Bad Racket Recording Studio Layout
The studio layout is typically divided into several sections. The main recording room is often called the live room. This is the largest room containing all the cabling and equipment where a band can set up. It is useful to have headphones for each musician that each have an independent mix. For example, the drummer might want to hear more of the singer’s voice, or more of his kick drum. Typically in a professional studio, each musician has their own mix for their own headphones.
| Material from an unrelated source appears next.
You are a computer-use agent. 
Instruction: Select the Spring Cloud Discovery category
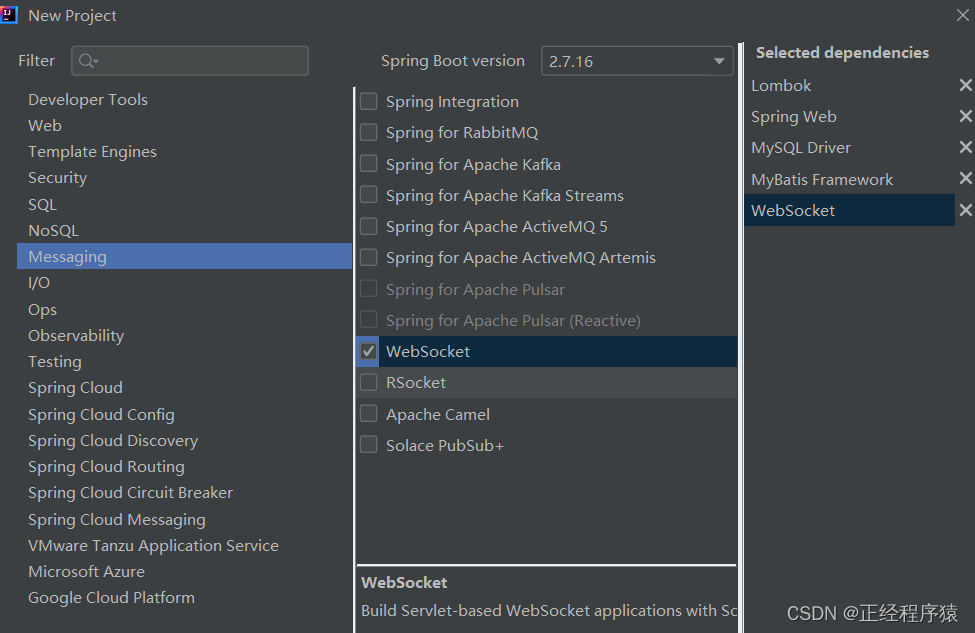point(113,441)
Studios often have several other rooms where either a singer can be isolated from the drums in a vocal booth, or amplifiers can be separated from the drums. This makes sure that all the different elements stay separate and the engineer is able to carefully adjust each element independent of the others. It is paramount that these separations are in place, for any amount of bleeding from one instrument to another’s track will create a sloppy “ghost noise” and fuck up the mix. By separating out the different elements into isolation booths, the bleeding is easily contained and the result is a cleaner, crisper mix.
Pictured Left: Neumann U87 Recording Microphone in theRecording Booth ready for Vocals
All the cords and cables and wires run into the main control room with the engineer. The control room is the part of the studio where all the different signals are routed to their respective destination. The engineer uses speakers to listen to the performance and evaluate how the recording is going as well as adjust the levels to begin to create the perfect mix.